Esiste però un’eccezione: se la rendita vitalizia che matura con la conversione di almeno il 70% del capitale risulta inferiore alla metà dell’assegno sociale Inps (cioè inferiore a 2.674,94 euro annui), il capitale maturato nei fondi pensione può essere riscattato subito per intero.
Pe quanto riguarda la rendita, il lavoratore che ha maturato i requisiti per ottenere la pensione, ha la possibiltà di optare, in base alle sue preferenze ed esigenze, per una delle tre tipologie:
> Rendita vitalizia senza reversibilità. Il lavoratore è l’unico beneficiario. Alla sua
morte l’erogazione della pensione si interrompe. Chi sceglie questa soluzione riceve una pensione più elevata rispetto a chi opta per la reversibiltà.
> Rendita vitalizia reversibile. In questo caso il lavoratore può indicare un beneficiario (ad esempio il coniuge oppure un figlio o anche una terza persona), il quale, alla morte del lavoratore medesimo, percepirà una rendita vitalizia. Va ricordato, però, che chi sceglie la reversibilità riceve, al momento di andare in pensione, una rendita inferiore a quella che percepirebbe senza la reversibilità.
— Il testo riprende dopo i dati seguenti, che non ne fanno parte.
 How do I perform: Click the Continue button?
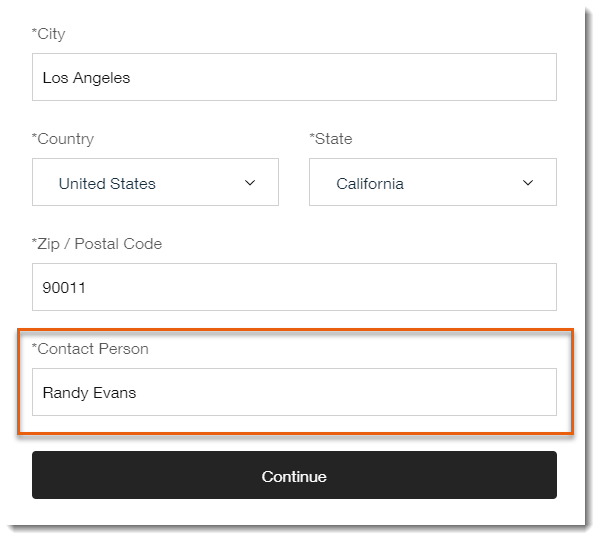tap(294, 475)
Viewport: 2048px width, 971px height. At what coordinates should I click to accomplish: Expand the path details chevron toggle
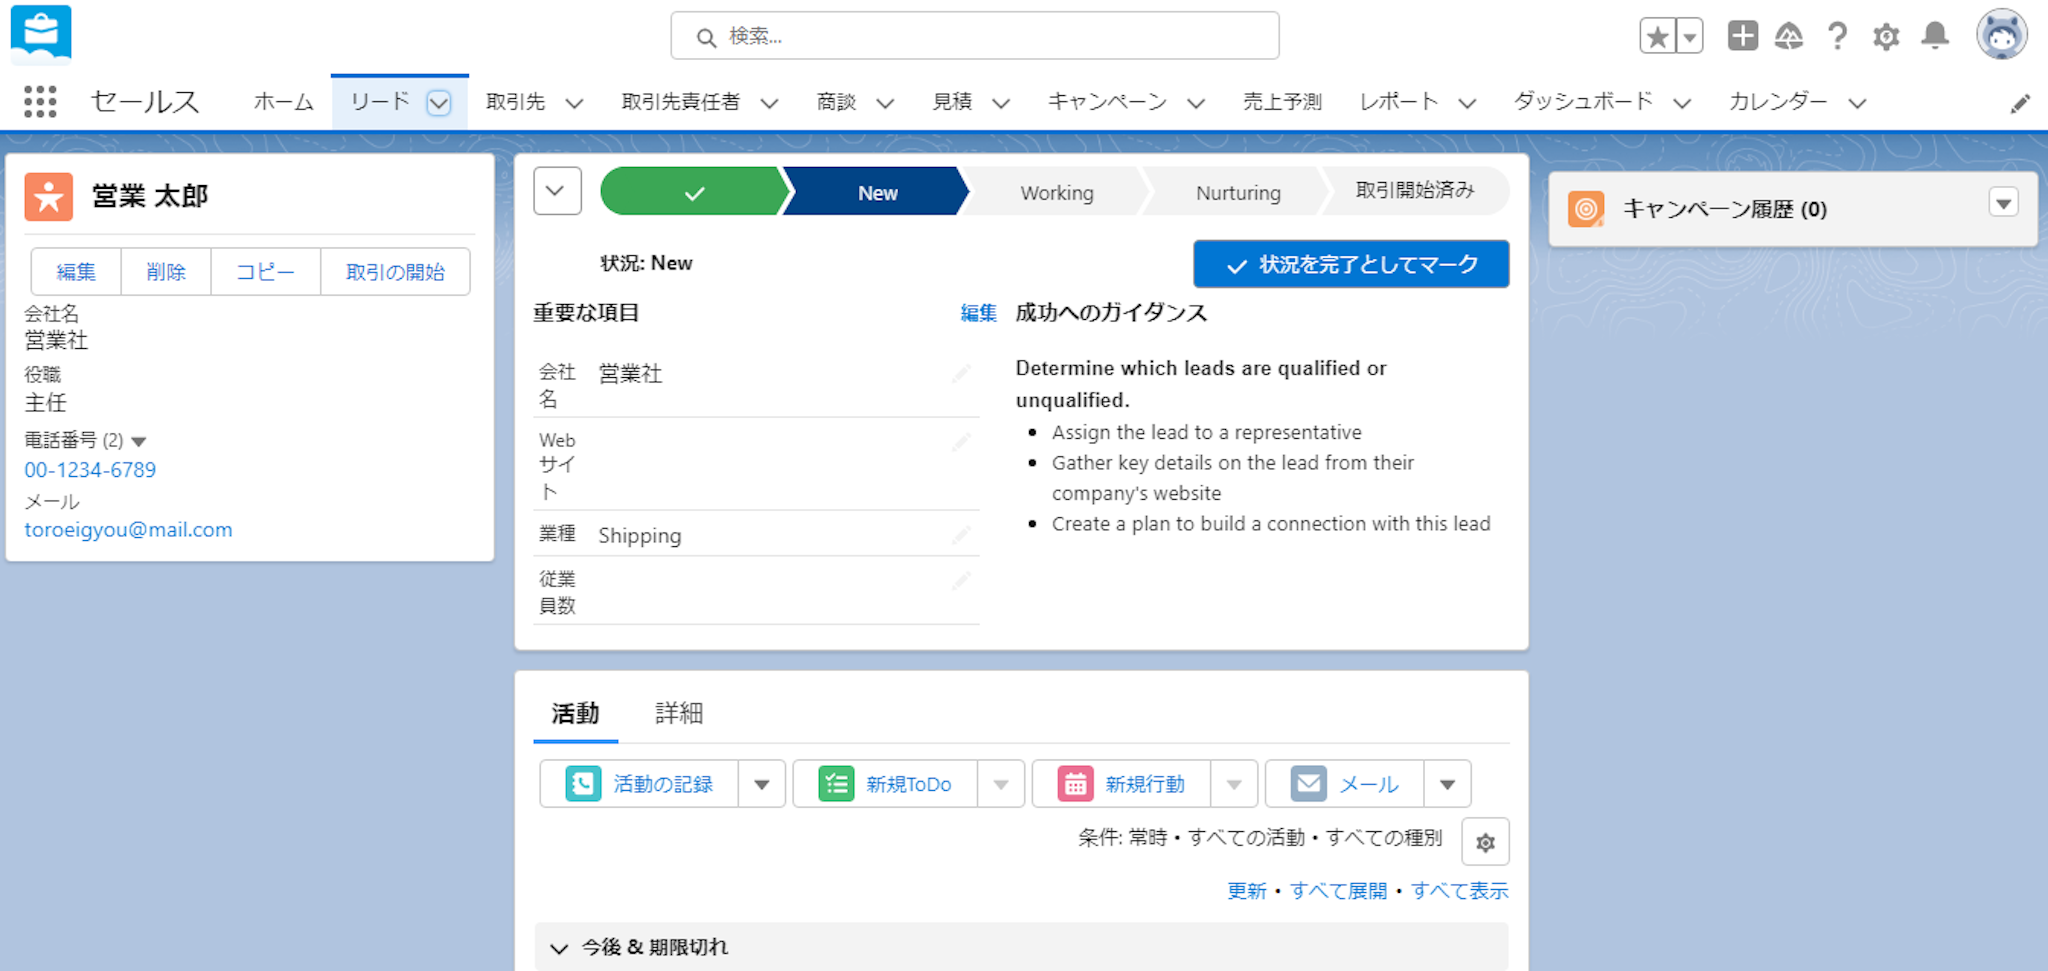pyautogui.click(x=557, y=191)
La decurtazione varia a seconda dell’età anagrafica dell’erede. Per esempio, chi designa come beneficiario un coniuge coetaneo, subisce da subito un taglio all’incirca del 20% della pensione integrativa lorda. Se viene designato invece un figlio molto giovane, subisce una decurtazione immediata attorno al 50%.
> Rendita certa per 5 o 10 anni e poi vitalizia. La pensione integrativa viene erogata, in ogni caso, per un periodo di 5 o 10 anni (a scelta del lavoratore). Se il lavoratore muore prima, la pensione spetta comunque, per il periodo designato (ripetiamo 5 o 10 anni), agli eredi. Se invece lo stesso lavoratore rimane in vita per più di 5 o 10 anni percepirà la pensione a vita, ed alla sua morte non spetta agli eredi. Anche chi sceglie questa soluzione riceve una pensione più bassa, ma la decurtazione è di solito di circa il 5% dell’importo lordo.